(TASK DETAILS) Would you copy only the lines below, from the one containing "Where should I" through the very last one, leaving the pictures out?
********
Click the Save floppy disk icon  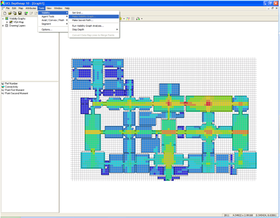click(20, 13)
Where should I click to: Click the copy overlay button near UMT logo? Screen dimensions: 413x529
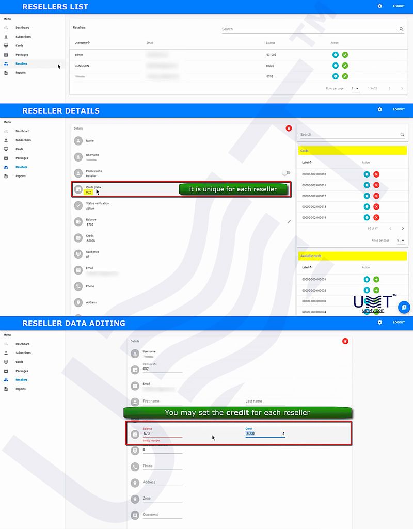click(404, 307)
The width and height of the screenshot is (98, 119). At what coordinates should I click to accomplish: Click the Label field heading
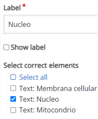[12, 8]
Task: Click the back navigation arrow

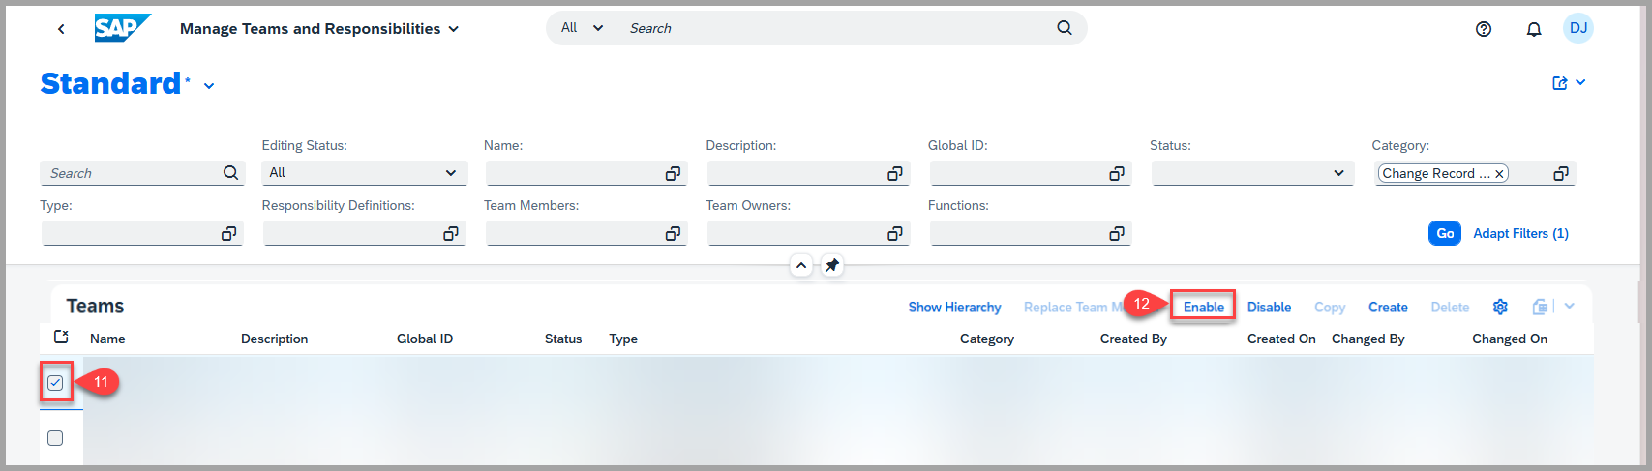Action: pyautogui.click(x=61, y=29)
********
(RESPONSE TO THE TASK)
Where should I click to: Click the copy overlay button near UMT logo? Screen dimensions: 413x529
click(404, 307)
The width and height of the screenshot is (98, 119). At what coordinates should I click to accomplish: Click the Label field heading
[12, 8]
Task: Click the back navigation arrow

Action: pyautogui.click(x=61, y=29)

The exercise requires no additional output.